SRR: This narrative about the liberation of women is a powerful modernist technique to attack people one wants to portray as ‘uncivilised’. It has long been used by both the Soviet Union and the PRC as a wedge issue against different ethnic groups to justify programs of cultural change, but it has also been used specifically to demonise Muslims by liberals in the United States and Europe—something Muslim feminists often push back against vehemently. This is evident today as the Western media often reduces the many pressing questions arising from the Taliban’s return to power in Afghanistan to the fate of women’s rights because it creates a visceral response. On the one hand, the rights of women and the power of patriarchal ideas are a real problem everywhere in the world that should be addressed. On the other hand, to portray the exploitation of women as a cultural or religious trait of an entire population of people is a racially profiled indictment of that people. In this particular instance, the PRC seeks to appeal to the Islamophobia of Western liberals. The logic seems to be: the Uyghurs are Muslim, so they must oppress women; maybe this information about forced sterilisations among Uyghur women is really a pro-choice issue about reproductive rights? As with much of the PRC’s propaganda efforts that are produced in English, however, it was explained clumsily and was generally not received by most readers in the way they had hoped.
MPR: What is your sense of the scholarship that is emerging in this field, particularly in political science and international relations? Is there a tension between the ideally value-neutral stance of scholarship, which might bracket its potential impact on victims, and the urgency and reality of what is happening?

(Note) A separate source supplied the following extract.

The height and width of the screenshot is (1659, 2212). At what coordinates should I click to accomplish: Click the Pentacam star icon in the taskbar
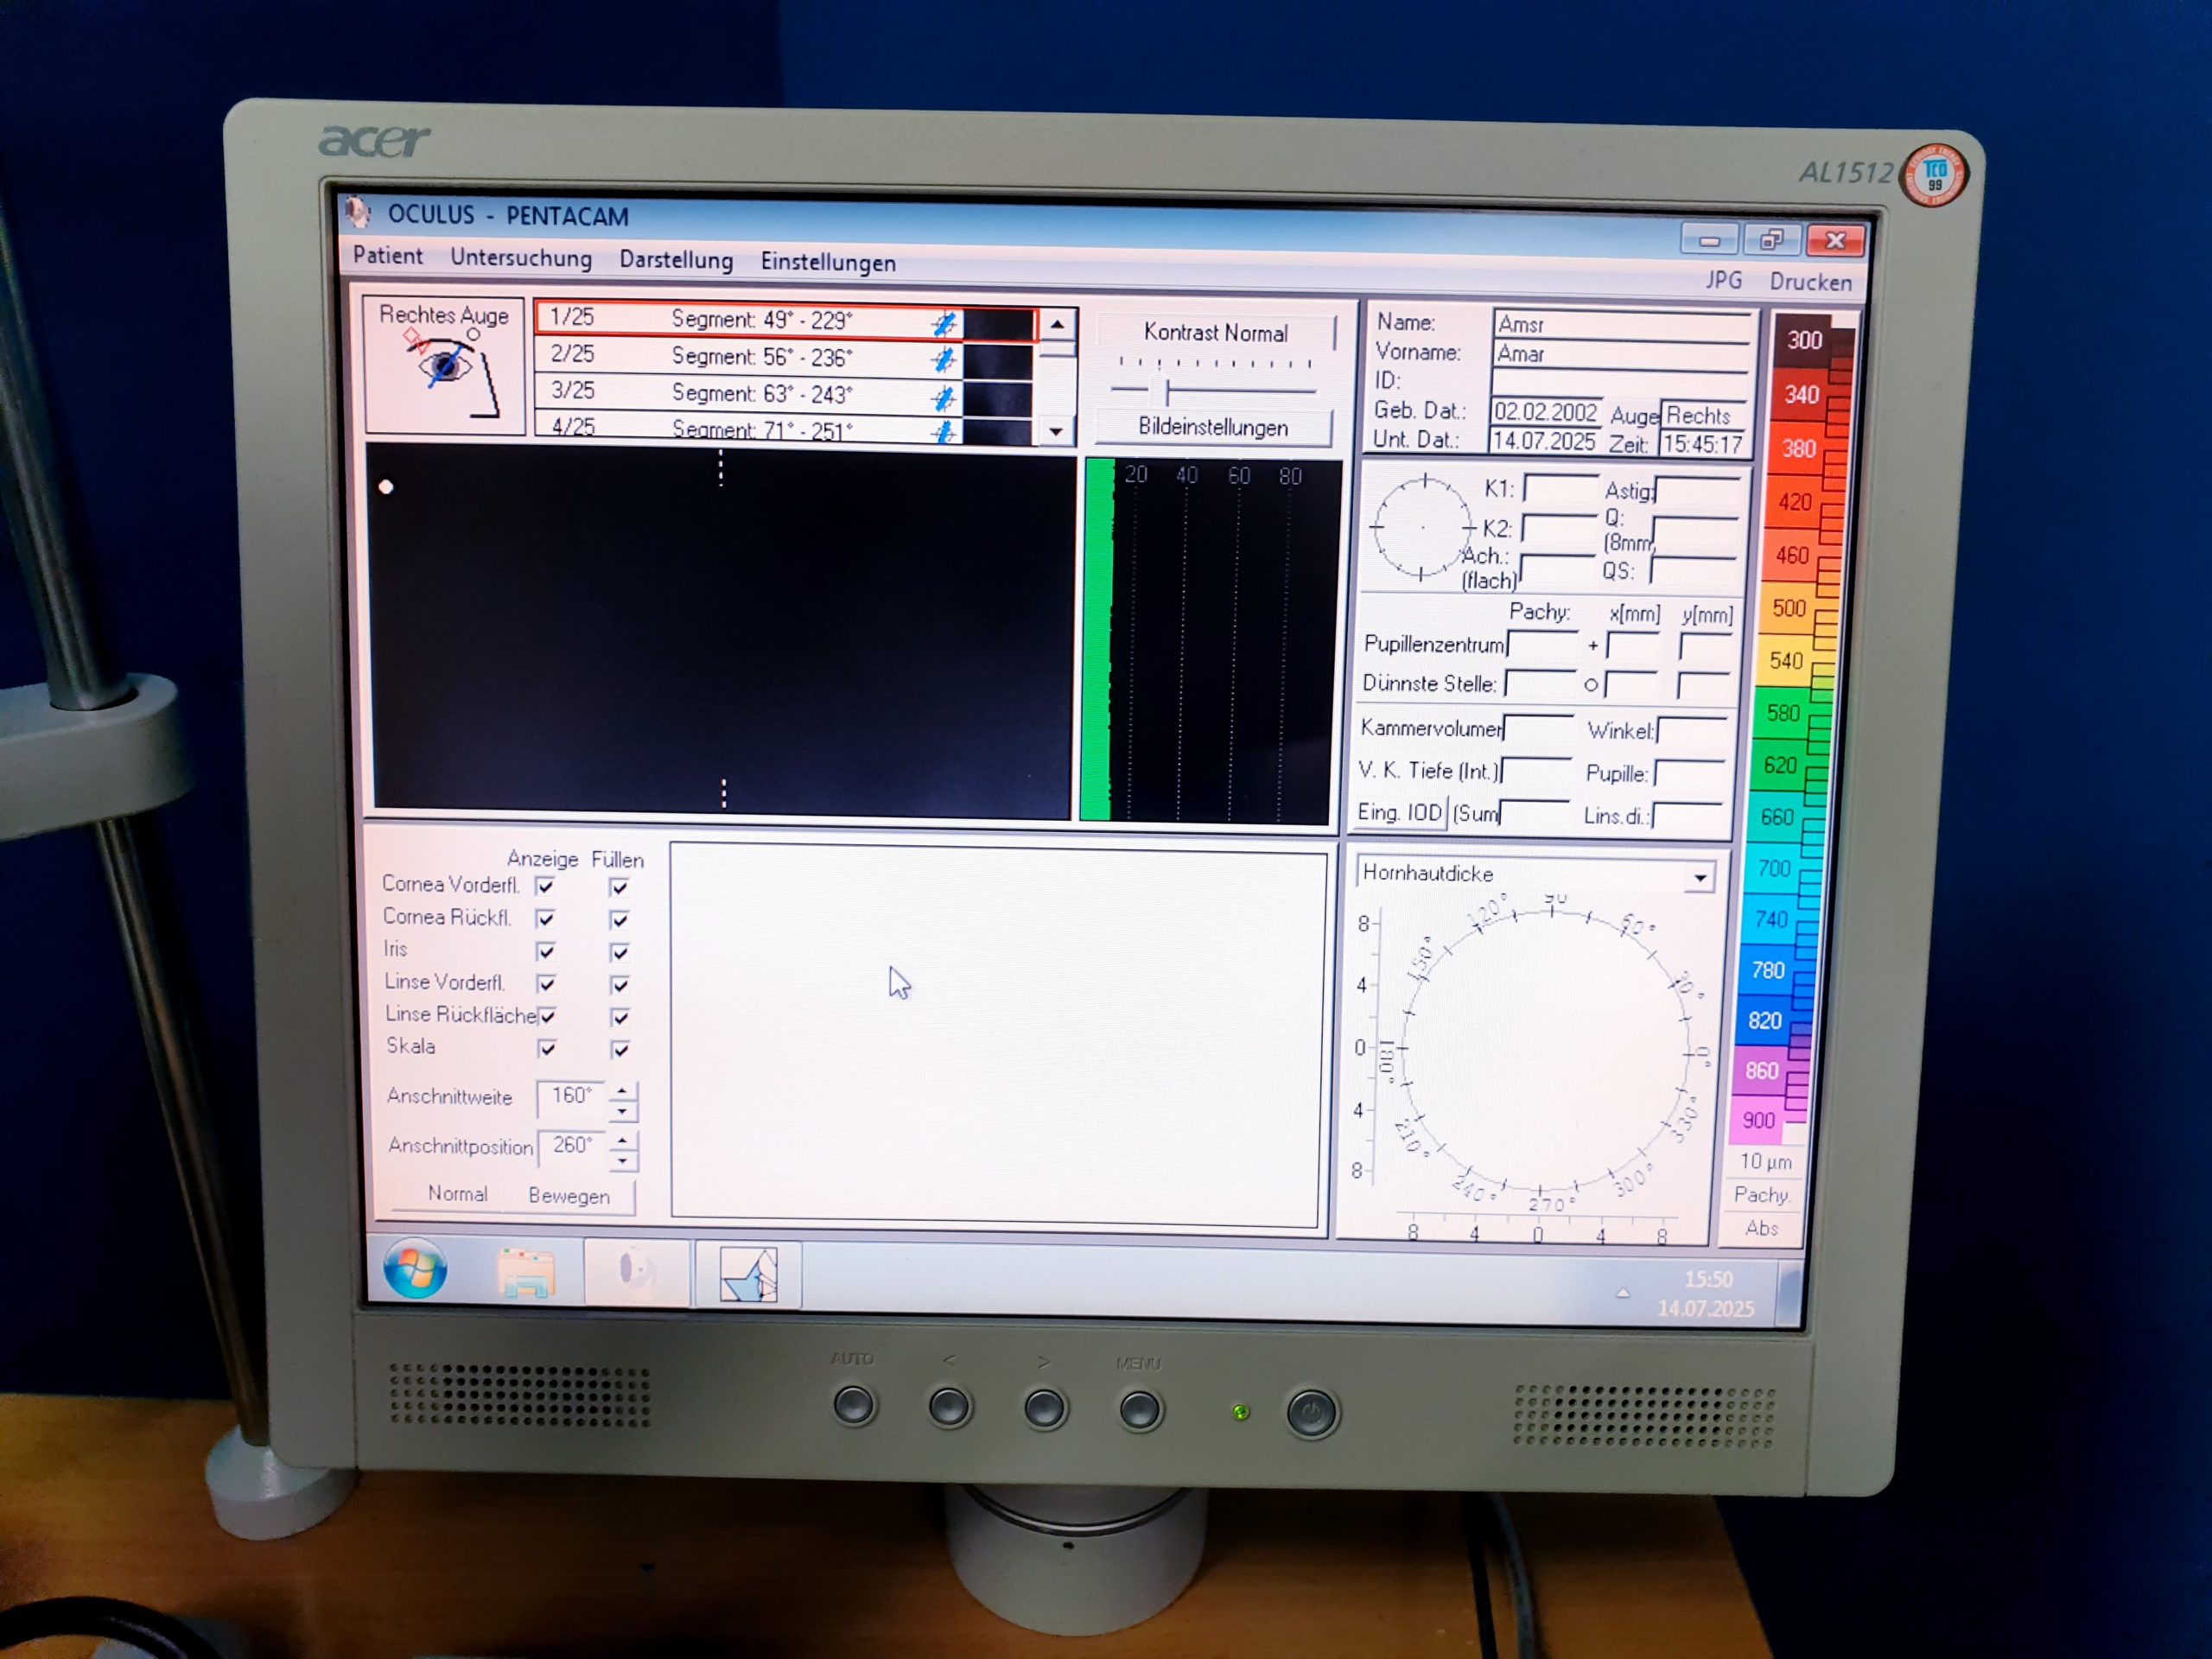coord(748,1275)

SRR: I do see with the empirical turn in social sciences that scholars attempt to detach themselves from the situation on the ground. There were two political scientists I knew in the field during the 1990s; they were giving me a hard time, saying: ‘You’re too close to your subject, you can’t be objective!’ I responded as an anthropologist: ‘You don’t even like this place, why are you doing research here?’ And they said something about how not liking the subject of their research made them more objective. That attitude is found in much of US academia in the social sciences; it’s about making provocative arguments, getting publications in prestigious journals, proving one’s theories, and not being emotionally attached to the subject. This is fine if the goal is merely to build frameworks of knowledge that might help us eventually understand the world better, but it becomes more problematic when it seeks to inform immediate policy that will substantively impact people’s lives. I believe that policy advice should require empathy for the people your recommendations may impact, but this is rarely the case. A particularly obvious example of this is hawkish pundits who frequently call for military responses to problems where such actions will likely result in more misery for those involved while not resolving the problem. It’s particularly problematic to call for the United States to engage China on counterterrorism as a means of ameliorating the situation. This reflects a lack of understanding of what is really motivating the state in the Uyghur region and assumes that US counterterrorism approaches are virtuous, which they are not. Most people intimately aware of the situation in Xinjiang know that US engagement of China on counterterrorism would only make the situation far worse.